These studies are carried out in collaboration with Dr. David B. Mount at Harvard
Ionic homeostasis is key to normal function of most biological systems. This regulation is especially important for tissues with highly specialized functions, such as the central nervous system (CNS), digestive tract, respiratory tract, and urinary system. Active transport of ions by ATPases (pumps) maintains ionic gradients and aid ion channels in "setting" the membrane potential. Secondary active transporters make use of one or more aspects of the membrane electrochemical gradient to specifically move ions and nutrients into and out of cellular compartments.
The proteins encoded by slc26 gene family are proving quite interesting. The members seem anion promiscuous in their mediated transport. Many transport Cl-, others transport SO42-, some transport formate and oxylate, and several can transport HCO3–.

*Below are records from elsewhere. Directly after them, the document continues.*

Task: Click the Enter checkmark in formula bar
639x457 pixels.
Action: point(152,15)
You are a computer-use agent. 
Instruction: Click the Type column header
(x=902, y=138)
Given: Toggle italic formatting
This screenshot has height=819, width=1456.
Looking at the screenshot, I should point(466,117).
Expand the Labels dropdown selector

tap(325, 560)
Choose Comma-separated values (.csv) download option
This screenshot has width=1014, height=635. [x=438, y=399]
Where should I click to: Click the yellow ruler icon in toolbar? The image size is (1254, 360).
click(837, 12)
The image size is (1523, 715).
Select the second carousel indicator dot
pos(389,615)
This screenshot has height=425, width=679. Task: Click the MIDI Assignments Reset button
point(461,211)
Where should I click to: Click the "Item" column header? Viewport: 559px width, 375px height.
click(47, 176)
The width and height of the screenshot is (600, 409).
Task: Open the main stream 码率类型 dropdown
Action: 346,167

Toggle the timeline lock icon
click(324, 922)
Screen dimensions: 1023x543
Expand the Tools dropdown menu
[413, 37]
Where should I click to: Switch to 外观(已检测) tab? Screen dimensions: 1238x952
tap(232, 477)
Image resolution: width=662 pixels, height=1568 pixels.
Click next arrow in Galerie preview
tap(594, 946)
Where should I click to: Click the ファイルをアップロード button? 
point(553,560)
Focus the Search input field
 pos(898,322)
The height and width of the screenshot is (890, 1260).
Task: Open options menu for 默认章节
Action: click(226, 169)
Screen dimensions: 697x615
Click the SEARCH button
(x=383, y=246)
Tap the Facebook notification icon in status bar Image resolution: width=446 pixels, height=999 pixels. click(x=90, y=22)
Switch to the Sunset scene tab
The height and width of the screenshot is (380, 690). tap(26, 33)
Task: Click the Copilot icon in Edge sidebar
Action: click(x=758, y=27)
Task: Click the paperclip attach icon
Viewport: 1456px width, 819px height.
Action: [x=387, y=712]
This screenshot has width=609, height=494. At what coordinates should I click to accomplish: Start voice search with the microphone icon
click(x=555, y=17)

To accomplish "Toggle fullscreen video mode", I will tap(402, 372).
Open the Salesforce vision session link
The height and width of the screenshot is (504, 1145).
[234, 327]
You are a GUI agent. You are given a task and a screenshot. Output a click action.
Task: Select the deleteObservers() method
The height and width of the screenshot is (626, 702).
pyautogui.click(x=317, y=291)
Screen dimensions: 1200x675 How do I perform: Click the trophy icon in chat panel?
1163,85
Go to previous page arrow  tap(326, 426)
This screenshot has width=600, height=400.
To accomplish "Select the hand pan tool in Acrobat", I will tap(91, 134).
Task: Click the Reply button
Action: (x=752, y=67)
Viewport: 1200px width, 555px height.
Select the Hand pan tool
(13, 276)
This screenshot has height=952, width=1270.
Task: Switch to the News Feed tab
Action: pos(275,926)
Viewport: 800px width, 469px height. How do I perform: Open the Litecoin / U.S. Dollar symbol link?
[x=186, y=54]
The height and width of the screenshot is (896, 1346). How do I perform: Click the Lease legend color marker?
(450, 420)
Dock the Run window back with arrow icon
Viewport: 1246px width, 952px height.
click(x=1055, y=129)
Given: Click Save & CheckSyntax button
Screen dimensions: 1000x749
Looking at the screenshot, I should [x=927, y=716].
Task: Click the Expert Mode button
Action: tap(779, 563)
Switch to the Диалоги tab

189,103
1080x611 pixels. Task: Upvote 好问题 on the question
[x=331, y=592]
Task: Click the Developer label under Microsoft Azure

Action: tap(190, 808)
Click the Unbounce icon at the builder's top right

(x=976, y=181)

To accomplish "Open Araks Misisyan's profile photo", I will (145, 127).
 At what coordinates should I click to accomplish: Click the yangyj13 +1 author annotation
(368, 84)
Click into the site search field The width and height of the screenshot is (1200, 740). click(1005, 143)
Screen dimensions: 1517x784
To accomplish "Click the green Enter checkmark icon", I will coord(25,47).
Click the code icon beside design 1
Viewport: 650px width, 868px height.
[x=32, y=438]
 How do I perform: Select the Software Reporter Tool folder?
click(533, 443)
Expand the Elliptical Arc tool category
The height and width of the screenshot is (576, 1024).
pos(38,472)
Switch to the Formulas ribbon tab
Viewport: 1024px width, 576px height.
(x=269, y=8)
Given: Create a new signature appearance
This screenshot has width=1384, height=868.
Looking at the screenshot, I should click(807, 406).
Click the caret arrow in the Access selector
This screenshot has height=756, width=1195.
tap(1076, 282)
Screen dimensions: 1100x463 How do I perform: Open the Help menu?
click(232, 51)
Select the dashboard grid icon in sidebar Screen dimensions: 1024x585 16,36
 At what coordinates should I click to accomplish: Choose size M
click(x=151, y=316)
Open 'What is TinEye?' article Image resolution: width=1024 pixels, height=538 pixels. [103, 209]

In collaboration with Dr. David Mount's Lab at Brigham & Women's Hospital, we are characterizing several new members of this gene family, especially with regard to their HCO3– transport. Of particular interest is that slc26a6, found at the brush border membrane of the renal proximal tubule, is capable of Cl-/formate exchange, Cl-/oxylate exchange, and Cl-/HCO3– exchange. In fact, slc26a6 is most likely the Cl-/formate exchanger of the proximal tubule [Knauf et al., PNAS, USA 98: 9425–9430, 2001]. Our recent electrophysiology experiments indicate that slc26a6 is a new type of Cl-/HCO3– exchanger, i.e., slc26a6 is an electrogenic Cl-/HCO3– exchanger [Xie et al., Am. J. Physiol. Renal Physiol. 283: F826-838, 2002]. Thus, understanding the biophysics of these new transport systems allows us to better describe transport processes in various epithelial cell and tissue types.